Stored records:
----

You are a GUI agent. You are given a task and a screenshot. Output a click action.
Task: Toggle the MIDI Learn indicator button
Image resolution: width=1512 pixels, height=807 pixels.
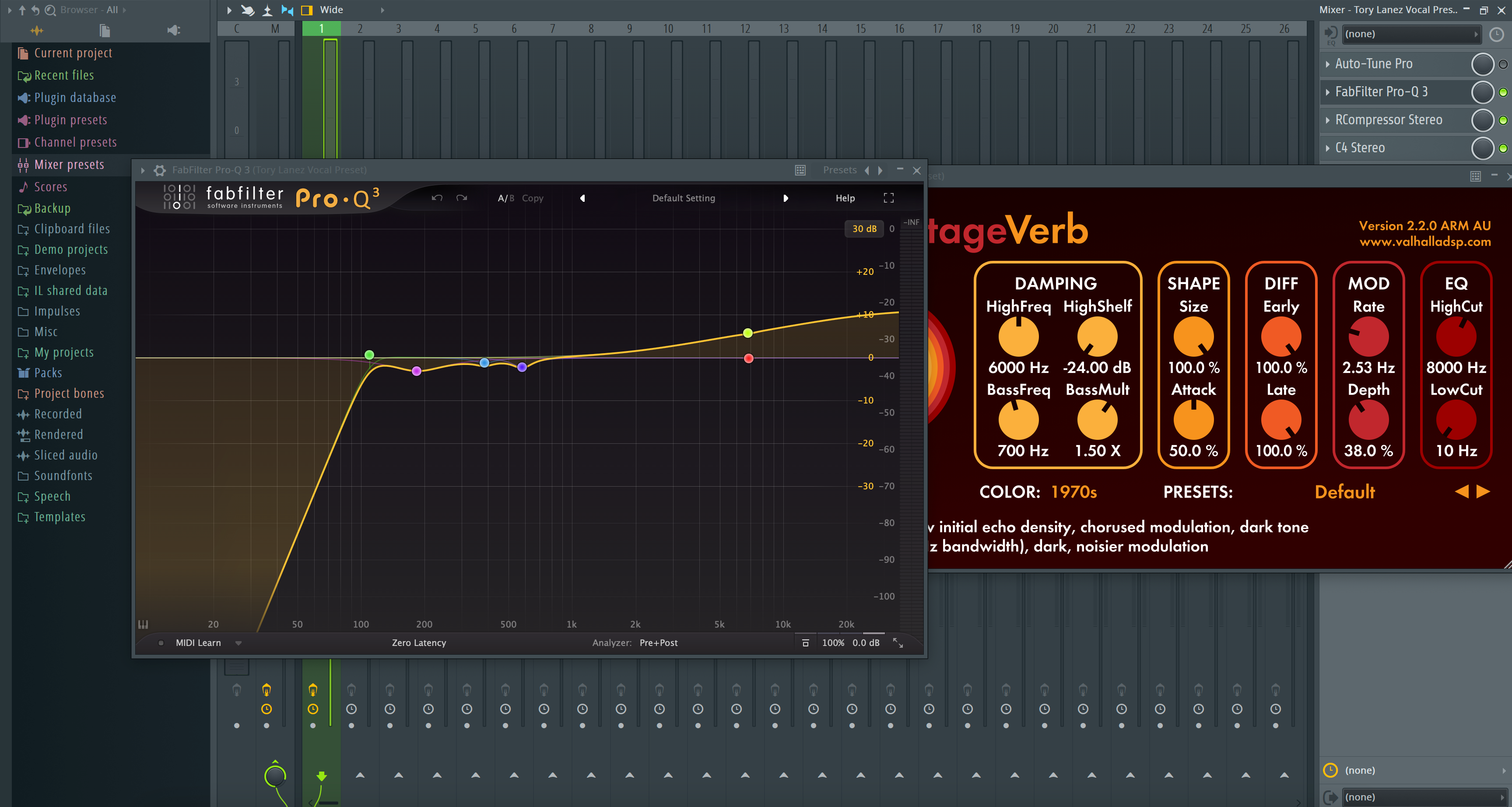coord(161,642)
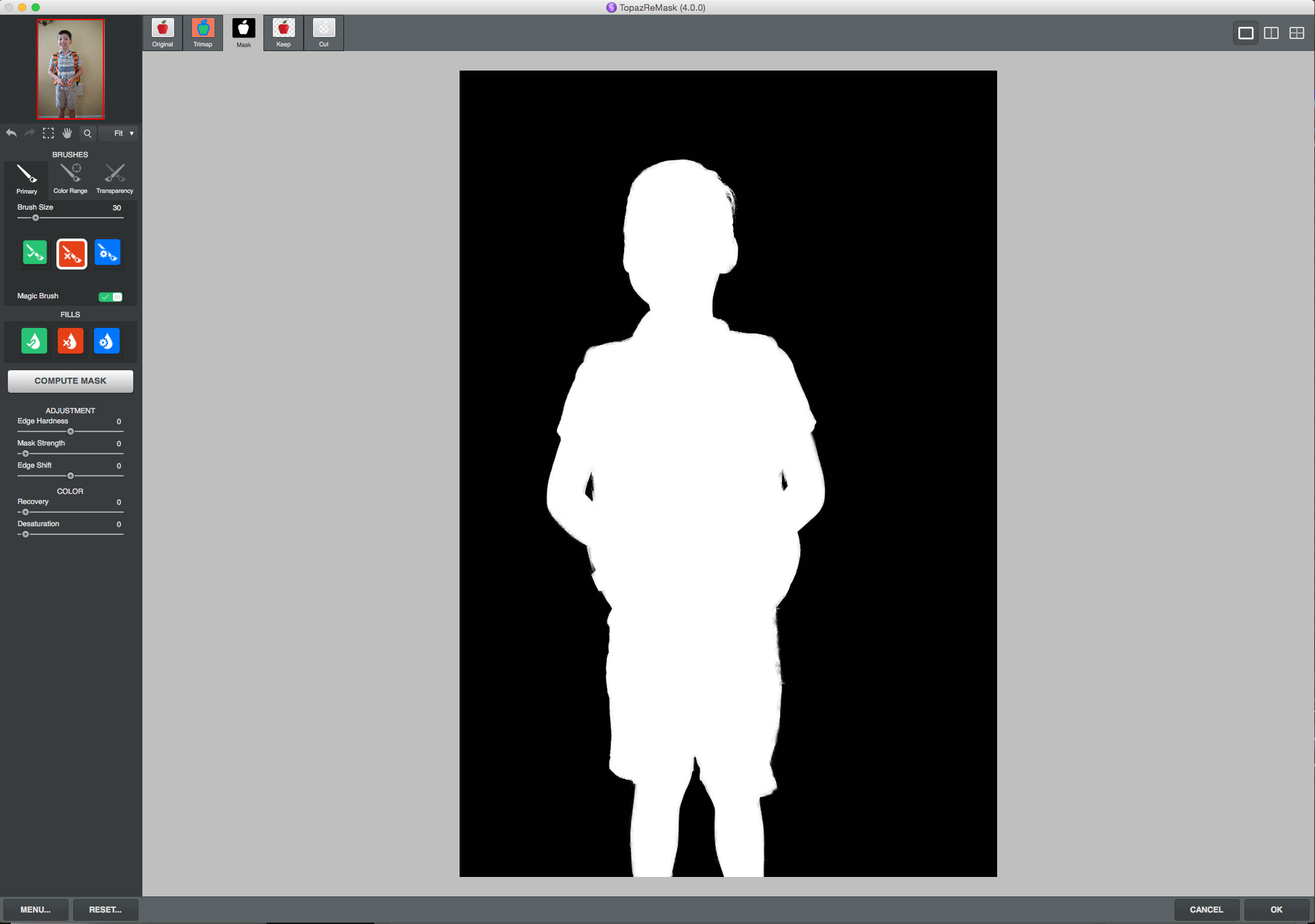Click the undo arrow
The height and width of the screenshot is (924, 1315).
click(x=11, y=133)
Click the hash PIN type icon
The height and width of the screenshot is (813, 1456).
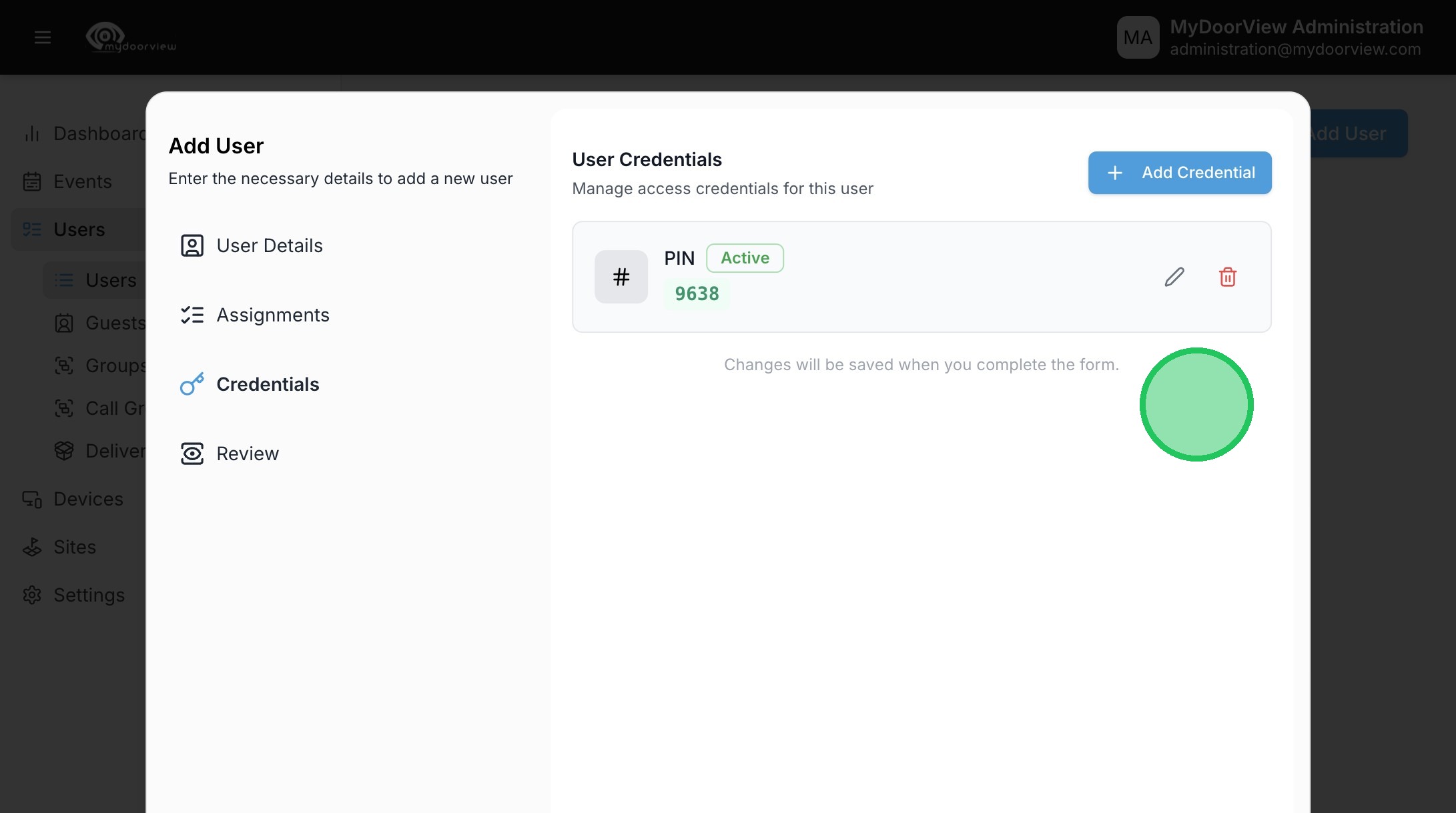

----

__EXERCISE GOAL__: Your copy must hold exactly the lines from the one with "Image resolution: width=1512" to the end of the records above, both included, and no pictures.

__ANSWER__:
Image resolution: width=1512 pixels, height=807 pixels.
coord(161,642)
Click the undo arrow
The height and width of the screenshot is (924, 1315).
click(x=11, y=133)
Click the hash PIN type icon
The height and width of the screenshot is (813, 1456).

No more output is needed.